SOURCE EXCERPT
§ §
UNITED STATES
SECURITIES AND EXCHANGE COMMISSION
Washington, D.C. 20549
FORM 8-K
CURRENT REPORT
PURSUANT TO SECTION 13 OR 15(D)
OF THE SECURITIES EXCHANGE ACT OF 1934
Date of Report (Date of earliest event reported): August 26, 2025
Trump Media & Technology Group Corp.
(Exact name of registrant as specified in its charter)
Florida
|
001-40779
|
85-4293042
|
(State or other jurisdiction of incorporation)
|
(Commission File Number)
|
(IRS Employer Identification No.)
|
401 N. Cattlemen Rd.,
Ste. 200
Sarasota, Florida
|
|
34232
|
(Address of principal executive offices)
|
|
(Zip Code)
|
Registrant’s telephone number, including area code: (941) 735-7346
(Former name or former address, if changed since last report.)
Check the appropriate box below if the Form 8-K filing is intended to simultaneously satisfy the filing obligation of the registrant under any of the
following provisions:
☒ |
Written communications pursuant to Rule 425 under the Securities Act (17 CFR 230.425)
|
☐ |
Soliciting material pursuant to Rule 14a-12 under the Exchange Act (17 CFR 240.14a-12)
|
☐
|
Pre-commencement communications pursuant to Rule 14d-2(b) under the Exchange Act (17 CFR 240.14d-2(b))
|
☐
|
Pre-commencement communications pursuant to Rule 13e-4(c) under the Exchange Act (17 CFR 240.13e-4(c))
|
Securities registered pursuant to Section 12(b) of the Act:
Title of Each Class
|
Trading
Symbol(s)
|
Name of Each
Exchange
on Which Registered
|
Common stock, par value $0.0001 per share
|
DJT
|
The Nasdaq Stock Market LLC
|
Common stock, par value $0.0001 per share
|
DJT
|
New York Stock Exchange Texas
|
Redeemable Warrants, each whole warrant exercisable for one share common stock at an exercise price of $11.50
|
DJTWW
|
The Nasdaq Stock Market LLC
|
Redeemable Warrants, each whole warrant exercisable for one share common stock at an exercise price of $11.50
|
DJTWW
|
New York Stock Exchange Texas
|
Indicate by check mark whether the registrant is an emerging growth company as defined in Rule 405 of the Securities Act of 1933 (§230.405 of this
chapter) or Rule 12b-2 of the Securities Exchange Act of 1934 (§240.12b-2 of this chapter).
Emerging growth company ☐
If an emerging growth company, indicate by check mark if the registrant has elected not to use the extended transition period for complying with any new
or revised financial accounting standards provided pursuant to Section 13(a) of the Exchange Act. ☐
Item 1.01 |
Entry into a Definitive Material Agreement.
§ §
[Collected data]
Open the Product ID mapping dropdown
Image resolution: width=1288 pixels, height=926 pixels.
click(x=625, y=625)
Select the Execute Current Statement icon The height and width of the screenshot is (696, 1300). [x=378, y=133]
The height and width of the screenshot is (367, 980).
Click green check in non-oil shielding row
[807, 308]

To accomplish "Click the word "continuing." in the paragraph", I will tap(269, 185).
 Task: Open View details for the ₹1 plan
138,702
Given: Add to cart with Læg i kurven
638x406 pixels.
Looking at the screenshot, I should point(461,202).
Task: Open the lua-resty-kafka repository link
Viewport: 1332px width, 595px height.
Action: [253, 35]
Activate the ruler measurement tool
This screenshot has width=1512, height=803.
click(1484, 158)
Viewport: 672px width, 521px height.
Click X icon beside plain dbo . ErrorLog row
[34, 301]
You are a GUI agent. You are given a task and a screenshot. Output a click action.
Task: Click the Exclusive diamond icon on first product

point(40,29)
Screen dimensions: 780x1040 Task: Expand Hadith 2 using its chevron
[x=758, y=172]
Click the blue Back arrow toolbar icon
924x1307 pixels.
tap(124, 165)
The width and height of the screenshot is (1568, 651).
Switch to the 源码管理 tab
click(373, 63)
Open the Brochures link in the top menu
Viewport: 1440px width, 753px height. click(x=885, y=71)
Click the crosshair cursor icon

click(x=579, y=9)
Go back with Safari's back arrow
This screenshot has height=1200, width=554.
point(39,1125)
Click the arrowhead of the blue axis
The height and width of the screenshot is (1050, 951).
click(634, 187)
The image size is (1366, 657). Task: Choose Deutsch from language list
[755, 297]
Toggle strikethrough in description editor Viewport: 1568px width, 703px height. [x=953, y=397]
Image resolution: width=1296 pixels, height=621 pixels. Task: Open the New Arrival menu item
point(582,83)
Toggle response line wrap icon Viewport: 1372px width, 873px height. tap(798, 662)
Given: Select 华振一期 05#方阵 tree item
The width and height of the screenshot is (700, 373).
§ §
WRITTEN TASKS
**A.** What telephone number does the Form 8-K cover page list for the registrant?
**B.** Return the lines of the collected data entries from the line that contains "The image size" through the final line of the entries, including both of them.
The Form 8-K cover page and the collected data entries come from separate, unrelated sources.

ANSWERS TO THE EXERCISE
**A.** (941) 735-7346

**B.**
The image size is (1366, 657). Task: Choose Deutsch from language list
[755, 297]
Toggle strikethrough in description editor Viewport: 1568px width, 703px height. [x=953, y=397]
Image resolution: width=1296 pixels, height=621 pixels. Task: Open the New Arrival menu item
point(582,83)
Toggle response line wrap icon Viewport: 1372px width, 873px height. tap(798, 662)
Given: Select 华振一期 05#方阵 tree item
The width and height of the screenshot is (700, 373).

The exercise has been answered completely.